Canadian backpackers Hanna (Julia Garner) and Liv (Jessica Henwick) are having the time of their lives in Sydney. They join extravagant boat parties, drink and meet handsome men of around their age. They do no wish to return to the cold Great White North. An agency offers them a job at a pub located in the remote desert, bang in the middle of nowhere, warning them that their customers will consist almost entirely of men. Presumably not a very refined clientele. The more cautious Hanna hesitates, but the fearless Liv eventually persuades her: “we’ll work for a few weeks and then return to the coast in order to party on”.
Hanna and Liv could not fathom what they are about to experience. Think of the Titty Twister bar of Robert Rodriguez’s From Dawn to Dusk (1996), minus the demons, and you are halfway there. Chauvinism prevails in this highly sexualised anything-goes type of environment. A customer orders a very peculiar drink: “a Dickens Cider”. The naive Hanna does not grasp the sexist word play, in a joke repeated a couple more times in the film. Men regularly make advances, which Hanna consistently rejects. The suggestive nicknames of some of the clients (“Teeth”, “Spanners”) dop not convey a sense of peace and solidarity. Not-so-dolly Dolly (Daniel Henshall) is particularly menacing, with his not-so-subtle gestures (such as killing a large serpent and sticking it inside a jar with Hanna’s name of it) hinting at a violent nature. Their deadbeat landlords aren’t trustworthy, either, and Hanna begins to suspect that the two women will be defaulted.
Gender relations aren’t the only factor at play. Cultural differences also stand out: Canadian and Australian temperament and behaviour are the opposite ends of the spectrum. The North Americans are polite, preserved, and consume alcohol in moderation. The Ozzies are extremely loud, foul-mouthed and drink ’till they drop. British culture is also present. We briefly meet Hanna and Liv’s predecessors, two English girls who seem to be having the time of their lives. They beautifully honour the British traditions of binge drinking and flashing in public. They behave as if they were on a hen weekend in Kavos or Ibiza, inevitably passing out across the floor half naked and covered in sticky lager. They love Dickens Cider. So charming and elegant.
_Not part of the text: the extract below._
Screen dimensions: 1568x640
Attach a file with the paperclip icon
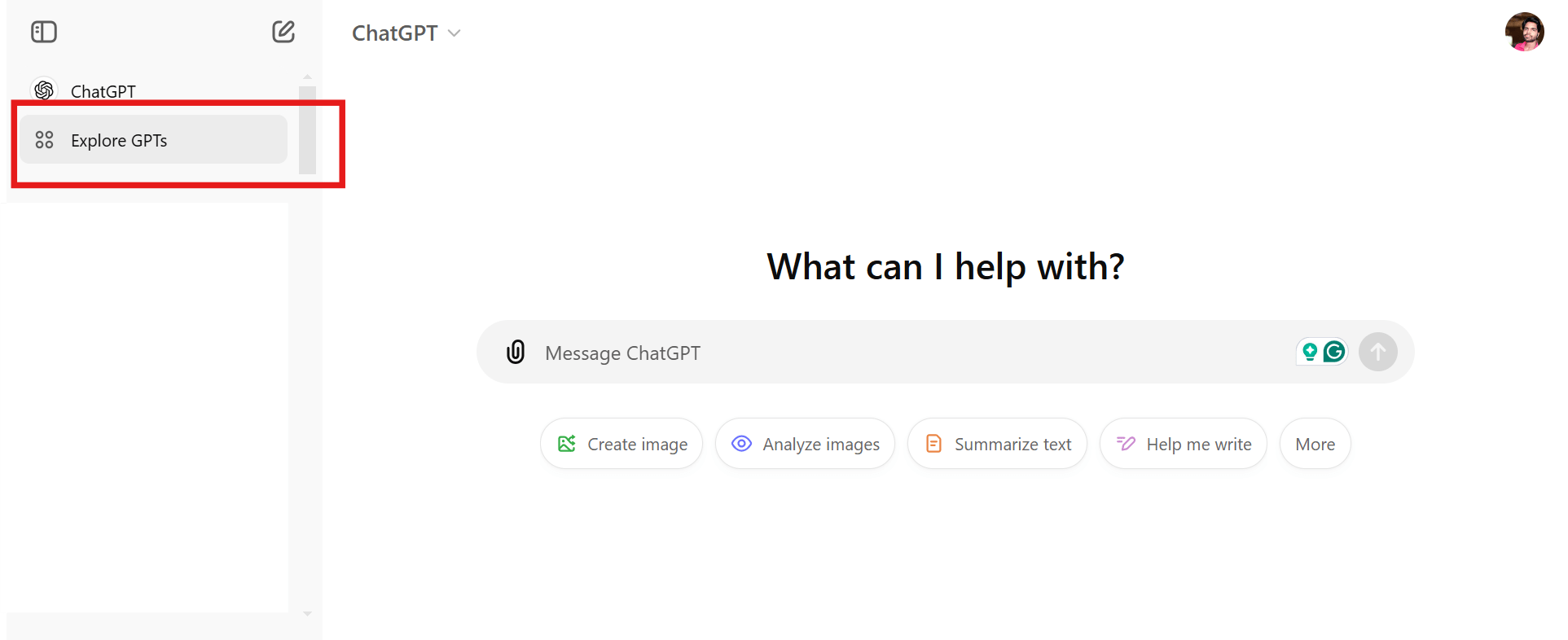516,352
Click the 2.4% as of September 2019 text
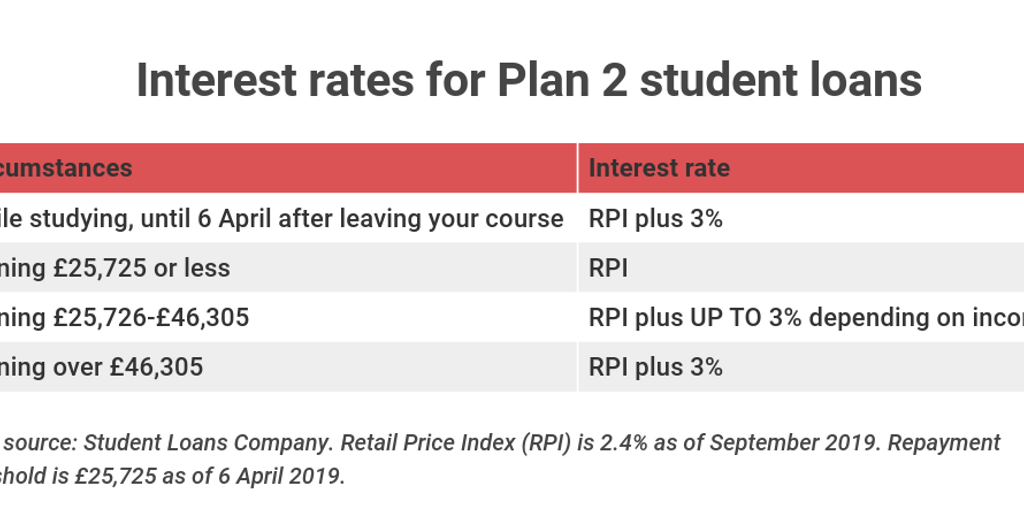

This very effective revenge thriller deconstructs toxic masculinity without resorting to platitudes and cliches. The story is mostly credible. The script is extremely well written, with the subplots carefully tied together. Tension gradually build up, as viewers anxiously wait for the climax, an event that will trigger chaos and force our heroines to take matters into their own hands. The more audacious Liv turns out to be very gullible (particularly when she’s under the influence of copious amounts of booze), leaving the more introspective and cowardly Hanna to take the lead. Perhaps it is precisely Hanna’s candid admission of her vulnerabilities (she confesses that she trusts nobody, and that she is riddled with fear) that drive her forward. Expect a satisfactory, explosive ending.
The Royal Hotel showed in the Official Competition of the 71st San sebastian international Film Festival, when this piece was originally written. In cinemas on Friday, November 3rd.